- What the task asks: Every entry that follows needs to be repeated exactly.

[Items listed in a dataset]
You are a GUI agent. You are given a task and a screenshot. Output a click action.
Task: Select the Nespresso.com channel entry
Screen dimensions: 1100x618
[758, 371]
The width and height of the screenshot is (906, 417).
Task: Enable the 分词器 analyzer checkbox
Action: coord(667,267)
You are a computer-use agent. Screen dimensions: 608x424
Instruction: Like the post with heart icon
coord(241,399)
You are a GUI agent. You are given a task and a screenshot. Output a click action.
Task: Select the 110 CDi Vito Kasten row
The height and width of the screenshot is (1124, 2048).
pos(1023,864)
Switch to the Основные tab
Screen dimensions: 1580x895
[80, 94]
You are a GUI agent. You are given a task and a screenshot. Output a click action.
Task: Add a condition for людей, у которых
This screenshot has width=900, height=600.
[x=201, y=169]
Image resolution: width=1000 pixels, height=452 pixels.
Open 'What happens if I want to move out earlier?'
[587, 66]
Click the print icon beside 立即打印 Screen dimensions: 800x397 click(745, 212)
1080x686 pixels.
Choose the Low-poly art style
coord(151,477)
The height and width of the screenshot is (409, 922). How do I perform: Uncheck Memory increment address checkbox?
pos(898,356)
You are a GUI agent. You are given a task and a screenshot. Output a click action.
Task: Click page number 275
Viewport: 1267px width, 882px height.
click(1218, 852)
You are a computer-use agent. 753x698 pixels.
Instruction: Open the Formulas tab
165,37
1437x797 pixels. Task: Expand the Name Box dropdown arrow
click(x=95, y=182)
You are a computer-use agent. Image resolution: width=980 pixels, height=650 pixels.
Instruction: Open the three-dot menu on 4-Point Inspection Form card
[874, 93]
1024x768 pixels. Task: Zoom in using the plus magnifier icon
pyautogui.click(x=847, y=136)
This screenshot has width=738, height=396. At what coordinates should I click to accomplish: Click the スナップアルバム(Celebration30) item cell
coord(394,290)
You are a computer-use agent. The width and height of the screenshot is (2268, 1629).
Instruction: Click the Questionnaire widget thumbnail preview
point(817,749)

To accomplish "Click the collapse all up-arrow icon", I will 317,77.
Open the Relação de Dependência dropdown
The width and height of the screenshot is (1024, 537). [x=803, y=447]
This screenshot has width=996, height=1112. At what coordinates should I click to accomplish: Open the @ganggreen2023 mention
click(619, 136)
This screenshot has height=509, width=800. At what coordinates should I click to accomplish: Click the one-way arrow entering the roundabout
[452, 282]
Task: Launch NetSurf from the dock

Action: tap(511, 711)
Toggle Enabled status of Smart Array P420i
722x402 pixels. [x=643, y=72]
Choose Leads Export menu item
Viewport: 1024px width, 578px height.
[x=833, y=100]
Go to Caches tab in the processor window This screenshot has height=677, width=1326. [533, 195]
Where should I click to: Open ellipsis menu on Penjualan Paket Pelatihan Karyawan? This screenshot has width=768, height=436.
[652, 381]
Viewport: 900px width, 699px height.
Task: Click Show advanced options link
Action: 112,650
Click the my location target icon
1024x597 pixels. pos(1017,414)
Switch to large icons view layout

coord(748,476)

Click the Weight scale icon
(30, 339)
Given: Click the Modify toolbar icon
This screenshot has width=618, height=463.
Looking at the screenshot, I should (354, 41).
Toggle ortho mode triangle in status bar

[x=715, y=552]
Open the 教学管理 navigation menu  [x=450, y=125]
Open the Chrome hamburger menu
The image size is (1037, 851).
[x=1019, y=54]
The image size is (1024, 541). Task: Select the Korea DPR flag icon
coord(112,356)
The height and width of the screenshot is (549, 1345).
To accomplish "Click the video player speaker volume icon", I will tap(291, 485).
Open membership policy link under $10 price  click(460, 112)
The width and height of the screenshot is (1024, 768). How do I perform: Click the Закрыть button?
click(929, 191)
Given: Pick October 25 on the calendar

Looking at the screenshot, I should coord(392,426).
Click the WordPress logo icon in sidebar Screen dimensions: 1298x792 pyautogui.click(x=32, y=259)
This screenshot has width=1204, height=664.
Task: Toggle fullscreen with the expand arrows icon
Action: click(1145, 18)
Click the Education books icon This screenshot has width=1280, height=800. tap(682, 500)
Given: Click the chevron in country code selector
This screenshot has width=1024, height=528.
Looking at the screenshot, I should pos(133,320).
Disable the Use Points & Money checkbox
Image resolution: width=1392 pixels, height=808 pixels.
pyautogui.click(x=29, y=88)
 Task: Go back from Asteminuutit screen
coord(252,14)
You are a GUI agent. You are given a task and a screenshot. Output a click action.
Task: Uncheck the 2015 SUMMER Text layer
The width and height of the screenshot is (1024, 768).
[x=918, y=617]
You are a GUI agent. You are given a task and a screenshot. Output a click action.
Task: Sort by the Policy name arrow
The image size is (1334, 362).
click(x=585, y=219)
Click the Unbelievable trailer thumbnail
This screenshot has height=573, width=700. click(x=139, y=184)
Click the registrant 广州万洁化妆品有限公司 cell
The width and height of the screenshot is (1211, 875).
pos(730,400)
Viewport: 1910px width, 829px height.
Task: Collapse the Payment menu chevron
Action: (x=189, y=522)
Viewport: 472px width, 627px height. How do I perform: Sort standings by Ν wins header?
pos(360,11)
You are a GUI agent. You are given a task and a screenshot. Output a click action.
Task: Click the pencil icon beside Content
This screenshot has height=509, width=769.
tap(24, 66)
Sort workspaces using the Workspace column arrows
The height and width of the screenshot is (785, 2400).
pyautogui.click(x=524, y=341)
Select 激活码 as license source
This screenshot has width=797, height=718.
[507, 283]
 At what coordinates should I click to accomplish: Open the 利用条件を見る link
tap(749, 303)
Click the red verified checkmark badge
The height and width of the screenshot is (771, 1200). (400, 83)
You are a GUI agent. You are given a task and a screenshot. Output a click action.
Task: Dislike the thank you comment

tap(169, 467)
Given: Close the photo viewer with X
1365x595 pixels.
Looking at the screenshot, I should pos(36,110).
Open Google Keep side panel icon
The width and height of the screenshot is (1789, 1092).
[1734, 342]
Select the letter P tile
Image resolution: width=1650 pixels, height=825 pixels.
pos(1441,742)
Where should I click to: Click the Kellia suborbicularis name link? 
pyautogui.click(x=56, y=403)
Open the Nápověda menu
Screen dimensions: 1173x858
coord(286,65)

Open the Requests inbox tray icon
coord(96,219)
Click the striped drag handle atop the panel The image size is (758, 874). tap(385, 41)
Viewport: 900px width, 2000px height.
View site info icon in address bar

- Solution for this task:
You are a GUI agent. You are given a task and a screenshot. Output a click action.
Task: Select the Nespresso.com channel entry
Screen dimensions: 1100x618
[758, 371]
The width and height of the screenshot is (906, 417).
Task: Enable the 分词器 analyzer checkbox
Action: coord(667,267)
You are a computer-use agent. Screen dimensions: 608x424
Instruction: Like the post with heart icon
coord(241,399)
You are a GUI agent. You are given a task and a screenshot. Output a click action.
Task: Select the 110 CDi Vito Kasten row
The height and width of the screenshot is (1124, 2048).
pos(1023,864)
Switch to the Основные tab
Screen dimensions: 1580x895
[80, 94]
You are a GUI agent. You are given a task and a screenshot. Output a click action.
Task: Add a condition for людей, у которых
This screenshot has width=900, height=600.
[x=201, y=169]
Image resolution: width=1000 pixels, height=452 pixels.
Open 'What happens if I want to move out earlier?'
[587, 66]
Click the print icon beside 立即打印 Screen dimensions: 800x397 click(745, 212)
1080x686 pixels.
Choose the Low-poly art style
coord(151,477)
The height and width of the screenshot is (409, 922). How do I perform: Uncheck Memory increment address checkbox?
pos(898,356)
You are a GUI agent. You are given a task and a screenshot. Output a click action.
Task: Click page number 275
Viewport: 1267px width, 882px height.
click(1218, 852)
You are a computer-use agent. 753x698 pixels.
Instruction: Open the Formulas tab
165,37
1437x797 pixels. Task: Expand the Name Box dropdown arrow
click(x=95, y=182)
You are a computer-use agent. Image resolution: width=980 pixels, height=650 pixels.
Instruction: Open the three-dot menu on 4-Point Inspection Form card
[874, 93]
1024x768 pixels. Task: Zoom in using the plus magnifier icon
pyautogui.click(x=847, y=136)
This screenshot has width=738, height=396. At what coordinates should I click to accomplish: Click the スナップアルバム(Celebration30) item cell
coord(394,290)
You are a computer-use agent. The width and height of the screenshot is (2268, 1629).
Instruction: Click the Questionnaire widget thumbnail preview
point(817,749)

To accomplish "Click the collapse all up-arrow icon", I will 317,77.
Open the Relação de Dependência dropdown
The width and height of the screenshot is (1024, 537). [x=803, y=447]
This screenshot has width=996, height=1112. At what coordinates should I click to accomplish: Open the @ganggreen2023 mention
click(619, 136)
This screenshot has height=509, width=800. At what coordinates should I click to accomplish: Click the one-way arrow entering the roundabout
[452, 282]
Task: Launch NetSurf from the dock

Action: tap(511, 711)
Toggle Enabled status of Smart Array P420i
722x402 pixels. [x=643, y=72]
Choose Leads Export menu item
Viewport: 1024px width, 578px height.
[x=833, y=100]
Go to Caches tab in the processor window This screenshot has height=677, width=1326. [533, 195]
Where should I click to: Open ellipsis menu on Penjualan Paket Pelatihan Karyawan? This screenshot has width=768, height=436.
[652, 381]
Viewport: 900px width, 699px height.
Task: Click Show advanced options link
Action: 112,650
Click the my location target icon
1024x597 pixels. pos(1017,414)
Switch to large icons view layout

coord(748,476)

Click the Weight scale icon
(30, 339)
Given: Click the Modify toolbar icon
This screenshot has width=618, height=463.
Looking at the screenshot, I should (354, 41).
Toggle ortho mode triangle in status bar

[x=715, y=552]
Open the 教学管理 navigation menu  [x=450, y=125]
Open the Chrome hamburger menu
The image size is (1037, 851).
[x=1019, y=54]
The image size is (1024, 541). Task: Select the Korea DPR flag icon
coord(112,356)
The height and width of the screenshot is (549, 1345).
To accomplish "Click the video player speaker volume icon", I will tap(291, 485).
Open membership policy link under $10 price  click(460, 112)
The width and height of the screenshot is (1024, 768). How do I perform: Click the Закрыть button?
click(929, 191)
Given: Pick October 25 on the calendar

Looking at the screenshot, I should coord(392,426).
Click the WordPress logo icon in sidebar Screen dimensions: 1298x792 pyautogui.click(x=32, y=259)
This screenshot has width=1204, height=664.
Task: Toggle fullscreen with the expand arrows icon
Action: click(1145, 18)
Click the Education books icon This screenshot has width=1280, height=800. tap(682, 500)
Given: Click the chevron in country code selector
This screenshot has width=1024, height=528.
Looking at the screenshot, I should pos(133,320).
Disable the Use Points & Money checkbox
Image resolution: width=1392 pixels, height=808 pixels.
pyautogui.click(x=29, y=88)
 Task: Go back from Asteminuutit screen
coord(252,14)
You are a GUI agent. You are given a task and a screenshot. Output a click action.
Task: Uncheck the 2015 SUMMER Text layer
The width and height of the screenshot is (1024, 768).
[x=918, y=617]
You are a GUI agent. You are given a task and a screenshot. Output a click action.
Task: Sort by the Policy name arrow
The image size is (1334, 362).
click(x=585, y=219)
Click the Unbelievable trailer thumbnail
This screenshot has height=573, width=700. click(x=139, y=184)
Click the registrant 广州万洁化妆品有限公司 cell
The width and height of the screenshot is (1211, 875).
pos(730,400)
Viewport: 1910px width, 829px height.
Task: Collapse the Payment menu chevron
Action: (x=189, y=522)
Viewport: 472px width, 627px height. How do I perform: Sort standings by Ν wins header?
pos(360,11)
You are a GUI agent. You are given a task and a screenshot. Output a click action.
Task: Click the pencil icon beside Content
This screenshot has height=509, width=769.
tap(24, 66)
Sort workspaces using the Workspace column arrows
The height and width of the screenshot is (785, 2400).
pyautogui.click(x=524, y=341)
Select 激活码 as license source
This screenshot has width=797, height=718.
[507, 283]
 At what coordinates should I click to accomplish: Open the 利用条件を見る link
tap(749, 303)
Click the red verified checkmark badge
The height and width of the screenshot is (771, 1200). (400, 83)
You are a GUI agent. You are given a task and a screenshot. Output a click action.
Task: Dislike the thank you comment

tap(169, 467)
Given: Close the photo viewer with X
1365x595 pixels.
Looking at the screenshot, I should pos(36,110).
Open Google Keep side panel icon
The width and height of the screenshot is (1789, 1092).
[1734, 342]
Select the letter P tile
Image resolution: width=1650 pixels, height=825 pixels.
pos(1441,742)
Where should I click to: Click the Kellia suborbicularis name link? 
pyautogui.click(x=56, y=403)
Open the Nápověda menu
Screen dimensions: 1173x858
coord(286,65)

Open the Requests inbox tray icon
coord(96,219)
Click the striped drag handle atop the panel The image size is (758, 874). tap(385, 41)
Viewport: 900px width, 2000px height.
View site info icon in address bar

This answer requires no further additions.